I can't think of anything better to describe this as than a prologue. It is the opening to a piece of work that is currently 40,000 words in progress and will hopefully set me on my way to a life of fame and fortune (err, yeah.....).
Since learning to drive four years ago, I've found myself thinking about how driving instructors sit in the same seat every working day yet have such a variety of people sitting next them, and the relationships etc that form as a result of that. And then I added a fantasy element, because I don't know any better!
When time stopped, it came as quite a surprise to just about everyone. What was happening? Had the world stopped turning? Was the country going to remain in a permanent daytime? Were people going to have to live on planes that flew round the world constantly just to satisfy their need for a routine? Was money in bank accounts still earning interest?
One man not surprised - and therefore not contemplating such dilemmas - was Barry Castor. However, as he was in the process of teaching somebody how to drive he couldn't rest on his laurels. His pupil did find it something of a shock though, and the car would have run into the back of a bus had Barry not jumped on the dual controls.
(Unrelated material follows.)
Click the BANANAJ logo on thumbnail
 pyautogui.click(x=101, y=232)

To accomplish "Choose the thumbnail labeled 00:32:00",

Sitting in the traffic jam, Barry reflected that he had been expecting it (the stoppage of time, that is, not nearly colliding with a bus). The clock in his car had failed to go round for... well, he didn't know how long because it had stopped telling the time. But it had stopped, and he'd spent the best part of his thirty years as a driving instructor telling people it was going to happen. Upon further reflection, Barry guessed this might have had something to do with him being unable to afford to live in his house anymore.
"Time's stopped," said Laura, his confused student.
"You know what you did wrong there, don't you?"
"Time's stopped," she repeated, like she was beginning to accept it.
"You almost hit a bus."
Laura looked at him. "Time has stopped. TIME HAS STOPPED!"
"So it has," said Barry, realising he couldn't ignore the fact any longer.
"Just like you said it would."
"Did I?" The glow of smugness was well concealed from public view.
Not that the public was looking. It would spoil nothing to say that there was a reasonable amount of panic going on. It would spoil even less to say that, naturally, time restarted itself fairly soon afterwards and the only ones who could offer any kind of explanation were those people for whom ‘apocalypse' was a word to be used on a daily basis.